§ **Exercise aim**: Set down exactly the lines below between the line holding "Blog de huile d’olive (958, 1504)" and the line holding "Environmental Policy (1378, 1367)", inclusive; no other line belongs in the answer.

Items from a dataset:

=-=-=

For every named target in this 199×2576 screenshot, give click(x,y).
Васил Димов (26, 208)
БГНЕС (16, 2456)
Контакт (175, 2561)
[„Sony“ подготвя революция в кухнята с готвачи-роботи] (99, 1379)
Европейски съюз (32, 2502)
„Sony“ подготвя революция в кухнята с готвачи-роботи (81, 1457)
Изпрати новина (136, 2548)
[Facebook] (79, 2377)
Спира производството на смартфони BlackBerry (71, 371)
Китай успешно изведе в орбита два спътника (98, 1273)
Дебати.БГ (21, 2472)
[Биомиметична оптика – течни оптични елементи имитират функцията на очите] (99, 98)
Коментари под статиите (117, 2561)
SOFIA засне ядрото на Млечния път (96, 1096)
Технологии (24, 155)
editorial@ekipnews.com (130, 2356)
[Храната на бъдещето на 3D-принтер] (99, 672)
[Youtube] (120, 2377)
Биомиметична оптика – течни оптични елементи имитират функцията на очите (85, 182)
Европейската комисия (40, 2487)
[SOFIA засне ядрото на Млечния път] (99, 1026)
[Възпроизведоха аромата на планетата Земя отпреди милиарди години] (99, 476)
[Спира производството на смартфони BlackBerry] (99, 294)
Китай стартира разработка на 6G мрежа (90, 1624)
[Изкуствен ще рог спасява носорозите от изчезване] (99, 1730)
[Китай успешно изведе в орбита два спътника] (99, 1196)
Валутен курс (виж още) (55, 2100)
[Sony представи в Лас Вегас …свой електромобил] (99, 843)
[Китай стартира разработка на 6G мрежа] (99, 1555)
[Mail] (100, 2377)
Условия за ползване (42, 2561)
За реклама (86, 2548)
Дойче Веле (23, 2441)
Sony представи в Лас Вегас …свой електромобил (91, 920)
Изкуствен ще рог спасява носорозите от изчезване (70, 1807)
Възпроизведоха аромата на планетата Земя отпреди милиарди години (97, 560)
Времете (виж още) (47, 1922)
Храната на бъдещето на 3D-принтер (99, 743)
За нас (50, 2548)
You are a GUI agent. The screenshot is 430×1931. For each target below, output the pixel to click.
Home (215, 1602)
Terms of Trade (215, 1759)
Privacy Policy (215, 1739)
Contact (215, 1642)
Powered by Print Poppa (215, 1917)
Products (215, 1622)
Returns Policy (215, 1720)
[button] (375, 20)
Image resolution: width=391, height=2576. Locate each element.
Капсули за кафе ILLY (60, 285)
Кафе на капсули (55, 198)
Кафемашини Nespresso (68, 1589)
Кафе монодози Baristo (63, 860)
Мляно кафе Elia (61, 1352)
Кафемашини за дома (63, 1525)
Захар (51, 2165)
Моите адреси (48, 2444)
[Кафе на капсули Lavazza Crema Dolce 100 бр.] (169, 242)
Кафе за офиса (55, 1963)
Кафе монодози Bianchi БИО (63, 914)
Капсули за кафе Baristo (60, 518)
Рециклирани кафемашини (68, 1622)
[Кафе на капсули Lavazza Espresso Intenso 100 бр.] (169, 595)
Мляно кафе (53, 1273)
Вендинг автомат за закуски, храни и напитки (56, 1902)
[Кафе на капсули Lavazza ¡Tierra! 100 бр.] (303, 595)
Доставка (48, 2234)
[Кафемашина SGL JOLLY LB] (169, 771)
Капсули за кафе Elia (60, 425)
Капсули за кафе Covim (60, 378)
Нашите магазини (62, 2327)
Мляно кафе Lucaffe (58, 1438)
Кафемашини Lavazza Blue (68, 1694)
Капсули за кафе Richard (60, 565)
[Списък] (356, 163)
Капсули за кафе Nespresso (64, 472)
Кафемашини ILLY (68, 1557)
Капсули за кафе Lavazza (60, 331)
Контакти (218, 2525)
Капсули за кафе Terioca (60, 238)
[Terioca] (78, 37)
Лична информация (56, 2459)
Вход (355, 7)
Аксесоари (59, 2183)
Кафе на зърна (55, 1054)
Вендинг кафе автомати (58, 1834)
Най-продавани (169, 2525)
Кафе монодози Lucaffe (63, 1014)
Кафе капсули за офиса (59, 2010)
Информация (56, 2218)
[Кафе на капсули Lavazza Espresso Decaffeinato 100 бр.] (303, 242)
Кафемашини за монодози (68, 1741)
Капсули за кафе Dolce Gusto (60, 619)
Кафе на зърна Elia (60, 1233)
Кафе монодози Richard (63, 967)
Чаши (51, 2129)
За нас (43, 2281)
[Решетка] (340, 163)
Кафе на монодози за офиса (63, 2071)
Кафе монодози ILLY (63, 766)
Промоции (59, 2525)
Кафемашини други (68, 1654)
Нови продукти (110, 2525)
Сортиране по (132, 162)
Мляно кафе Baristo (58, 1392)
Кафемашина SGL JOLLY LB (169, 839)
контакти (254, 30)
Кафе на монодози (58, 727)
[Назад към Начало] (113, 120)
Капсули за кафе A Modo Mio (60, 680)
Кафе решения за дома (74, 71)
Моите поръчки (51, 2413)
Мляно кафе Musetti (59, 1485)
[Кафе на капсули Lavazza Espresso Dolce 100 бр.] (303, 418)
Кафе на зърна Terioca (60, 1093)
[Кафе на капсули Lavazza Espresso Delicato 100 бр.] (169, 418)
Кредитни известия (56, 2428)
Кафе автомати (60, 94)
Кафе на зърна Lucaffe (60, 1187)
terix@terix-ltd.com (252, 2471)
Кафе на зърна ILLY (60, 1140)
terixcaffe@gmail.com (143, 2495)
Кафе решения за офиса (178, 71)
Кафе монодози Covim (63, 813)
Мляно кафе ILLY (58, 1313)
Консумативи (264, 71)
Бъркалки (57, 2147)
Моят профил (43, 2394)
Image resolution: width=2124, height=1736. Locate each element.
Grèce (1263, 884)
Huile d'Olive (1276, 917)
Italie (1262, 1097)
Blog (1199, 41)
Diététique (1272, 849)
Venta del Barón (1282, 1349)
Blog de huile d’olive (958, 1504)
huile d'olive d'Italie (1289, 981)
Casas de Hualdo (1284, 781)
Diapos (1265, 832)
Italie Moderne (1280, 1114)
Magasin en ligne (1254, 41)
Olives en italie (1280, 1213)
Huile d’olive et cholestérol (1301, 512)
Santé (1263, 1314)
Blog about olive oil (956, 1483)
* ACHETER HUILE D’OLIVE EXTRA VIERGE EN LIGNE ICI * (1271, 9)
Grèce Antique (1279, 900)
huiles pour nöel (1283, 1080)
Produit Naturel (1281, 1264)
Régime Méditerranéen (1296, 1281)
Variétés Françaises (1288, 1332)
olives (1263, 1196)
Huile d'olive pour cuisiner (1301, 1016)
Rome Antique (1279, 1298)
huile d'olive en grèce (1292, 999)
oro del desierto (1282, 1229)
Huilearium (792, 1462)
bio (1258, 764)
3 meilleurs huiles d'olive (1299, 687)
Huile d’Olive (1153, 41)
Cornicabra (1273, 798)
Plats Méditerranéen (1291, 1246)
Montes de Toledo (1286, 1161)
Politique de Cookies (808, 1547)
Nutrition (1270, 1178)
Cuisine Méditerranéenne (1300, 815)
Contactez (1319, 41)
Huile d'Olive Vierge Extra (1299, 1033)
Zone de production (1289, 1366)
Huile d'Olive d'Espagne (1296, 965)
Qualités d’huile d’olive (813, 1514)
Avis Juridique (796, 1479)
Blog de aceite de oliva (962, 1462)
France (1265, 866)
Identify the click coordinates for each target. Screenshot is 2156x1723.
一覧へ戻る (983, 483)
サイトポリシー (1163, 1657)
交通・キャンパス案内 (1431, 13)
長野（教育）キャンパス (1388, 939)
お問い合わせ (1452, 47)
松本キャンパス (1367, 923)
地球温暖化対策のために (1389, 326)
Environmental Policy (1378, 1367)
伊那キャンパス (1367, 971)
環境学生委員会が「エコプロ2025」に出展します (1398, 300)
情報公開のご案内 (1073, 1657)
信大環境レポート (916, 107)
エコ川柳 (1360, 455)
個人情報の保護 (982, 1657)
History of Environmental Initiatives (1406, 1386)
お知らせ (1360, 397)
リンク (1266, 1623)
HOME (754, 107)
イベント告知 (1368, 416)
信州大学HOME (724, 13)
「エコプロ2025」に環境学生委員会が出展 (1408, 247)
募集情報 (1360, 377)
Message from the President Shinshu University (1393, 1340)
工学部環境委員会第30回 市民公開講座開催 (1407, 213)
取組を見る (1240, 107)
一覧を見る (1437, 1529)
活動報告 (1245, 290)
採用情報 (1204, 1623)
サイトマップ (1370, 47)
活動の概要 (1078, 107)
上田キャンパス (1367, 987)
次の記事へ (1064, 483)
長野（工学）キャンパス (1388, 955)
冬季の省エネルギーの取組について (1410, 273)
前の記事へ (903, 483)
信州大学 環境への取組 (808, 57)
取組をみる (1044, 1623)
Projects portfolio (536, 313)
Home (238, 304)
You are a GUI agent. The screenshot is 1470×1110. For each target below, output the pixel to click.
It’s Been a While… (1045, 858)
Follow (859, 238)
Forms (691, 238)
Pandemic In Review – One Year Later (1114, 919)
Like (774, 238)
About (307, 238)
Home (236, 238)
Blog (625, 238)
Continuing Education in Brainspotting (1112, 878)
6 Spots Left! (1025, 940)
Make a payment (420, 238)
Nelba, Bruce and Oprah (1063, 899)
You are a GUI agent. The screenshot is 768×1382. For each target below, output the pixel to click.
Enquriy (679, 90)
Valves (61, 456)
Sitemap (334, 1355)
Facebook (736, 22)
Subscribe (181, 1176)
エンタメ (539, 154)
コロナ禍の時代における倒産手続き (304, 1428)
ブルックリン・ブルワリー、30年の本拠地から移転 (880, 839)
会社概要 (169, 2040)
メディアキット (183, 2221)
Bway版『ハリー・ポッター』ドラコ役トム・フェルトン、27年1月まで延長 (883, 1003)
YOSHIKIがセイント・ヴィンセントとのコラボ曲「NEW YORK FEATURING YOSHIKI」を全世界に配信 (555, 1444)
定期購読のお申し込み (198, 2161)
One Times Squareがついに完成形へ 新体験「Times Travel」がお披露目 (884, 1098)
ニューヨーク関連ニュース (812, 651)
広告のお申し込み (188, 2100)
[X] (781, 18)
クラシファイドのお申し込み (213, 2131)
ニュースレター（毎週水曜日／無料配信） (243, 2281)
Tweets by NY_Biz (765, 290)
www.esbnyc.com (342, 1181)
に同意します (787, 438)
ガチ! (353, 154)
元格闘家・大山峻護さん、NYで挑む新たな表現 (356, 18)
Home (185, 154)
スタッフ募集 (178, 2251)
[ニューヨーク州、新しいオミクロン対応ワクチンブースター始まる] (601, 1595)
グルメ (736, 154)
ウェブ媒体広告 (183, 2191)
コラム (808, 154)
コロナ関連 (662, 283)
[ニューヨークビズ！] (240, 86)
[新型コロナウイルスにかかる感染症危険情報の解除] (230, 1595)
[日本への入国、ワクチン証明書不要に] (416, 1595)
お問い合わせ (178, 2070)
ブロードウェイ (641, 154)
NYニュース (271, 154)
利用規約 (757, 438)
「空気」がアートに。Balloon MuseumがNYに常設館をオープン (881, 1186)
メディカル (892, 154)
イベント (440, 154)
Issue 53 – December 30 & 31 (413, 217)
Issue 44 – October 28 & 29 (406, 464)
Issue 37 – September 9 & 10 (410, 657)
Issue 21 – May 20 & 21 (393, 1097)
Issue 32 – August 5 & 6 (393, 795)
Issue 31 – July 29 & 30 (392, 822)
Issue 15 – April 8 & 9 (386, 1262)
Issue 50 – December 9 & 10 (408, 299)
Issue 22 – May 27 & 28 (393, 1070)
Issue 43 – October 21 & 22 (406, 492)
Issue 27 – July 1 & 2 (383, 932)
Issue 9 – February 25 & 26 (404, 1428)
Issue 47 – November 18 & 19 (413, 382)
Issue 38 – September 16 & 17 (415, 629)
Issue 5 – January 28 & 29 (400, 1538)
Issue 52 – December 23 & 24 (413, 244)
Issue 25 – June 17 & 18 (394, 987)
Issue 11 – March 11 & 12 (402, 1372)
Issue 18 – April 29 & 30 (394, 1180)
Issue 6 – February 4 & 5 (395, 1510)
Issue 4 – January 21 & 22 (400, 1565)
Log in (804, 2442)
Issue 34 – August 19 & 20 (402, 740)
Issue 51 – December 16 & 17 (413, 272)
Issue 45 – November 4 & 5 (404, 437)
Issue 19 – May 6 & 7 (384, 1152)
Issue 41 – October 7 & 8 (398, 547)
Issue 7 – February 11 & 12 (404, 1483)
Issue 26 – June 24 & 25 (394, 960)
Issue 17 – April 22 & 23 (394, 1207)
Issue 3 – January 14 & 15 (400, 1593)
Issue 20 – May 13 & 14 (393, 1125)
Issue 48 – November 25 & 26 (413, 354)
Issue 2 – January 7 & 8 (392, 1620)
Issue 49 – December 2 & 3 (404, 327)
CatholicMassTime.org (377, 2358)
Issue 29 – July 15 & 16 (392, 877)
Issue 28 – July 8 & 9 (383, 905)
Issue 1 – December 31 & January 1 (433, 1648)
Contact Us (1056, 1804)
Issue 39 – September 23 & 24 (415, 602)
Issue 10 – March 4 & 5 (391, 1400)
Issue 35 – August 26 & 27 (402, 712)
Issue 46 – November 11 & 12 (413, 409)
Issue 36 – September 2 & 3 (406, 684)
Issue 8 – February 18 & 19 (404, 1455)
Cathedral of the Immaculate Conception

=-=-=

§ **Solution below**:
Blog de huile d’olive (958, 1504)
huile d'olive d'Italie (1289, 981)
Casas de Hualdo (1284, 781)
Diapos (1265, 832)
Italie Moderne (1280, 1114)
Magasin en ligne (1254, 41)
Olives en italie (1280, 1213)
Huile d’olive et cholestérol (1301, 512)
Santé (1263, 1314)
Blog about olive oil (956, 1483)
* ACHETER HUILE D’OLIVE EXTRA VIERGE EN LIGNE ICI * (1271, 9)
Grèce Antique (1279, 900)
huiles pour nöel (1283, 1080)
Produit Naturel (1281, 1264)
Régime Méditerranéen (1296, 1281)
Variétés Françaises (1288, 1332)
olives (1263, 1196)
Huile d'olive pour cuisiner (1301, 1016)
Rome Antique (1279, 1298)
huile d'olive en grèce (1292, 999)
oro del desierto (1282, 1229)
Huilearium (792, 1462)
bio (1258, 764)
3 meilleurs huiles d'olive (1299, 687)
Huile d’Olive (1153, 41)
Cornicabra (1273, 798)
Plats Méditerranéen (1291, 1246)
Montes de Toledo (1286, 1161)
Politique de Cookies (808, 1547)
Nutrition (1270, 1178)
Cuisine Méditerranéenne (1300, 815)
Contactez (1319, 41)
Huile d'Olive Vierge Extra (1299, 1033)
Zone de production (1289, 1366)
Huile d'Olive d'Espagne (1296, 965)
Qualités d’huile d’olive (813, 1514)
Avis Juridique (796, 1479)
Blog de aceite de oliva (962, 1462)
France (1265, 866)
Identify the click coordinates for each target. Screenshot is 2156x1723.
一覧へ戻る (983, 483)
サイトポリシー (1163, 1657)
交通・キャンパス案内 (1431, 13)
長野（教育）キャンパス (1388, 939)
お問い合わせ (1452, 47)
松本キャンパス (1367, 923)
地球温暖化対策のために (1389, 326)
Environmental Policy (1378, 1367)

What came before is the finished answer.